====== Text provided

And now our user parser-printer looks almost identical to what it was when it was just a parser: let user = ParsePrint(.struct(User.init)) { … }

28:49

The only difference is that we have to use this explicitly .struct conversion to keep us in the printing world.

29:04

Now, it is worth reiterating that this .struct conversion is quite dangerous to use. It is only meant to be used with the default synthesized initializer for a struct that maps a tuple of data directly to the underlying storage of the struct. Any changes to the signature of the initializer can cause a crash or other subtle bugs, including leaving out fields that you provide defaults for or even re-ordering the fields.

29:26

For example, suppose we had a Person struct that just holds a first and last name: struct Person { let firstName, lastName: String }

29:33

We can cook up a parser-printer to turn two space-separated strings into a Person value: let person = Parse(.struct(Person.init)) { Prefix { $0 != " " }.map(.string) " " Prefix { $0 != " " }.map(.string) }

30:03

And we can give this a spin by parsing an input and then printing the input: input = "Blob McBlob" let p = try person.parse(&input) input // "" try person.print(p, to: &input) input // "Blob McBlob"

============
====== Supplied material

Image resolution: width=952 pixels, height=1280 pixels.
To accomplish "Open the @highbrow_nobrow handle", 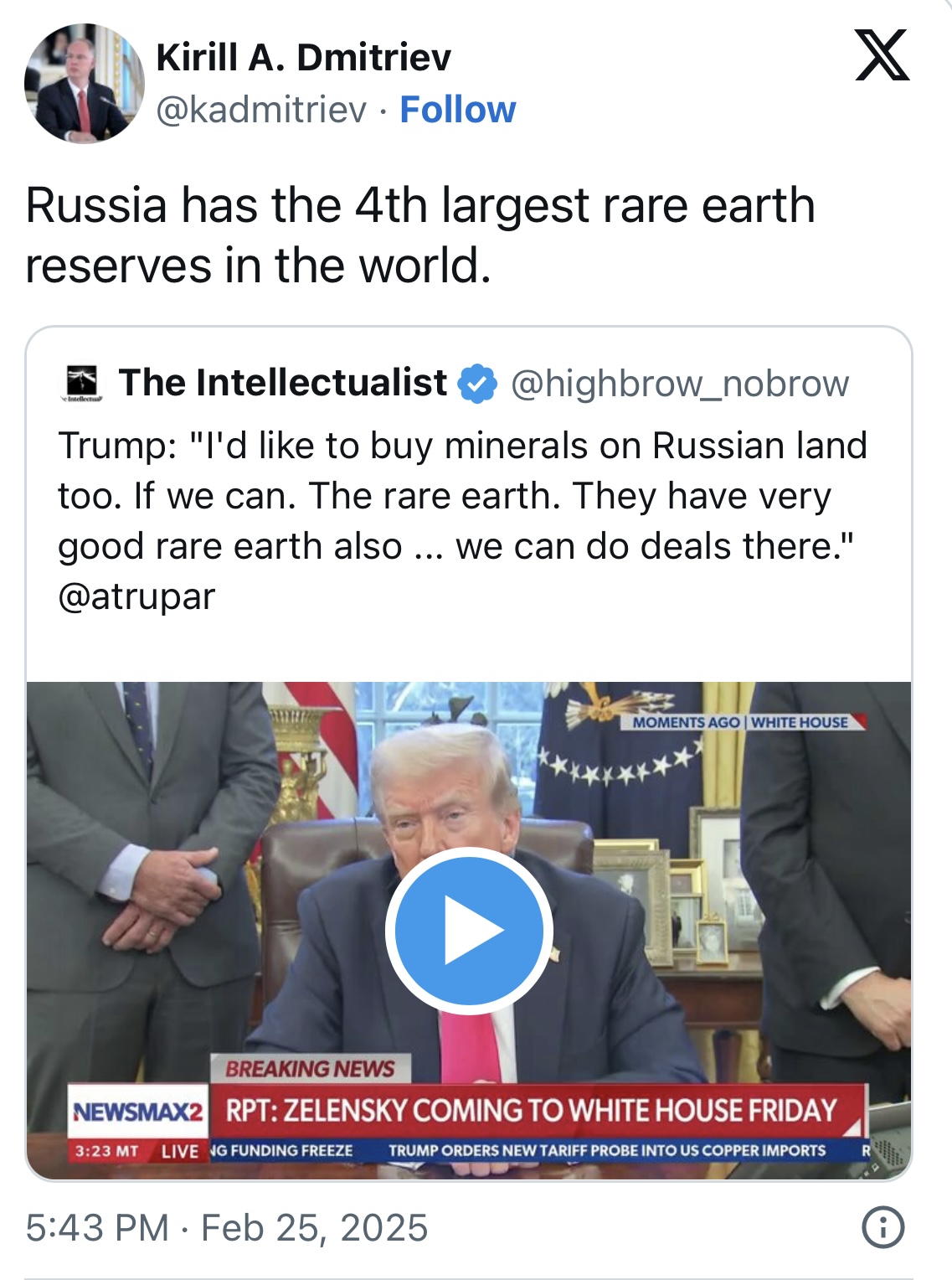I will (x=680, y=384).
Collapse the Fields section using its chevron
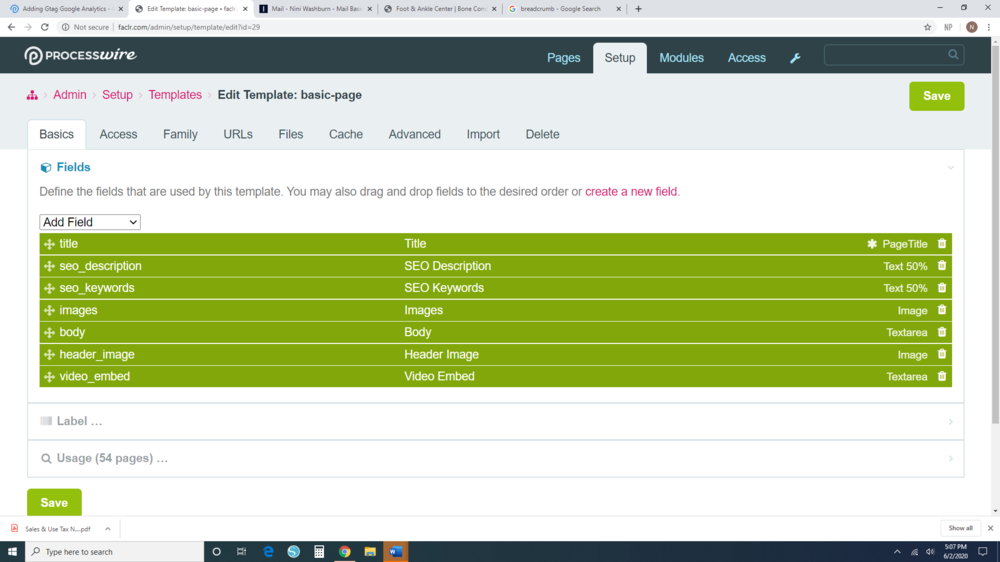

============

### Written problem 1
Answer these from the parser-printer excerpt:
(a) What is the name of the struct that holds a first and last name?
(b) What input string is parsed and then printed in the example?
(c) Which initializer is the .struct conversion meant to be used with?
### Written problem 2
Retype the part of the parser-printer excerpt starting at "Now, it is worth" and ending at "re-ordering the fields.".
### Written problem 3
List every timestamp in the parser-printer excerpt.
Rely only on the parser-printer excerpt.

### Expected output 1
(a) Person
(b) "Blob McBlob"
(c) The default synthesized initializer for a struct that maps a tuple of data directly to the underlying storage of the struct

### Expected output 2
Now, it is worth reiterating that this .struct conversion is quite dangerous to use. It is only meant to be used with the default synthesized initializer for a struct that maps a tuple of data directly to the underlying storage of the struct. Any changes to the signature of the initializer can cause a crash or other subtle bugs, including leaving out fields that you provide defaults for or even re-ordering the fields.

### Expected output 3
28:49
29:04
29:26
29:33
30:03